75 Jahre Dekanat Rosenheim, Teil 3

Pasing - Traunstein - Rosenheim? oder: ein Dekanat wird gegründet

"Da ist nichts so fein gesponnen, es kommt doch endlich an die Sonnen" - so fasst am Ende (1933) einer der Hauptinitiatoren der Dekanatsgründung, der Rosenheimer Oberlehrer Weber, die taktischen Schachzüge bei der Entstehung des neuen Dekanats zusammen. Was war geschehen?

Seit dem 24. Dezember 1914 gehörten alle Gemeinden in Südostoberbayern zu dem von König Ludwig III gegründeten Dekanat München II mit Sitz in Ingolstadt.

Schon bald aber wurde deutlich, dass nicht nur die großen Entfernungen, sondern auch die ständig wachsende Zahl von Evangelischen eine weitere Aufteilung in kleinere Dekanate erforderlich machten. So verdichteten sich 1928 die Pläne einer neuen Dekanatsgründung östlich von München.

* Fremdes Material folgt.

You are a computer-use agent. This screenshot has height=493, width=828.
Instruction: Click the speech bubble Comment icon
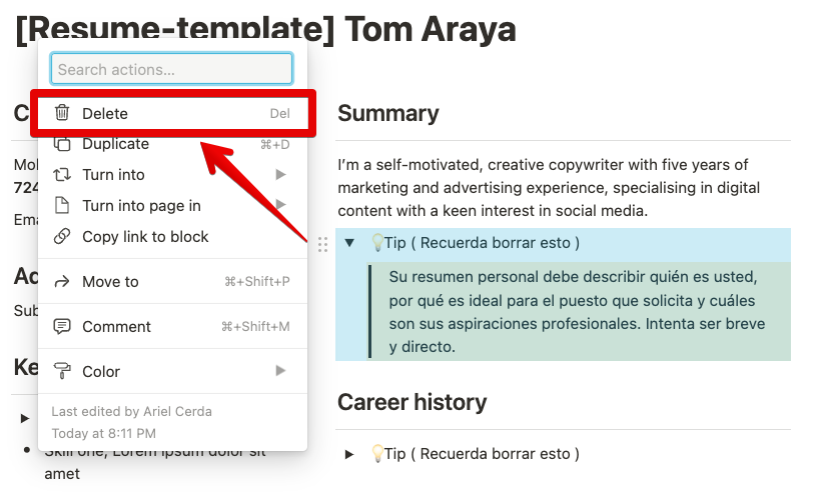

Und nun kamen sehr schnell auch die handelnden Personen mit ihren Interessen ins Spiel. Und "ganz zufällig" wohnte der geheime Rat Rohmer, Präsident der Landessynode, in der immer wieder als Dekanatssitz genannten Stadt Traunstein.

Schnell wurden die Rosenheimer evangelischen Honoratioren im Münchner Oberkonsistorium vorstellig und bewiesen anhand einer selbst gezeichneten Karte, dass Rosenheim den zentralen Knotenpunkt aller Verkehrswege für die Erreichbarkeit der Kirchengemeinden darstelle, während Traunstein doch "gänzlich unbedeutend am Rande" läge.

Kirchenpräsident Veit und Kreisdekan Baum waren ob dieses Vorstoßes wenig erfreut und zitierten Oberlehrer Weber und den damaligen Rosenheimer Bürgermeister Dr. Kreuter zum Gespräch nach München. Doch ließen sich die Rosenheimer nicht einschüchtern, sondern wiesen daraufhin, dass sie im Falle einer Neugründung eines Dekanats Traunstein dann lieber beim Dekanat in Ingolstadt blieben.

Bald wurde auch im Oberkonsistorium klar, dass ein Dekanatssitz Rosenheim sich doch mehr anböte als die weiter abgelegene Stadt Traunstein. Allerdings stand der damalige Pfarrer Schott kurz vor seiner Pensionierung. So beschloss man, diesen Zeitpunkt abzuwarten.

Nun war Franz Schmid, der eigentlich als Traunsteiner Pfarrer Dekan hätte werden sollen, inzwischen mit dem Dekansposten in Neu-Ulm betraut worden. Schmid aber fühlte sich dort nicht wohl, und so wurde er, als Pfarrer Schott überraschend starb, 1932 nach Rosenheim geschickt mit dem Auftrag, die Neugründung des Dekanats Rosenheim vorzubereiten.

Am 29. Januar 1933 um 3 Uhr nachmittags wurde Franz Schmid feierlich als erster Dekan des zum 1. Januar 1933 gegründeten Dekanats Rosenheim eingeführt.

Zu seinem Dekanat gehörten 1933 die Pfarreien Bad Aibling, Berchtesgaden, Burghausen, Erding, Großkarolinenfeld, Miesbach, Mühldorf, Bad Reichenhall, Rosenheim, Bad Tölz und Traunstein mit insgesamt rund 10.300 Gemeindemitgliedern.

Als nach 1945 die Gemeinden durch den Zuzug evangelischer Flüchtlinge immer größer wurden, erschien eine erneute Dekanatsteilung sinnvoll. So entstand 1948 der Dekanatsbezirk Traunstein mit den Gemeinden östlich des Chiemsees. 1997 wurde dann der südwestliche Teil des Dekanatsbezirks Rosenheim zusammen mit einigen Gemeinden des Dekanats Weilheim zu einem eigenen Dekanat Bad Tölz.

Heute umfasst der Dekanatsbezirk Rosenheim 15 Kirchengemeinden mit rund 50.000 Gemeindemitgliedern.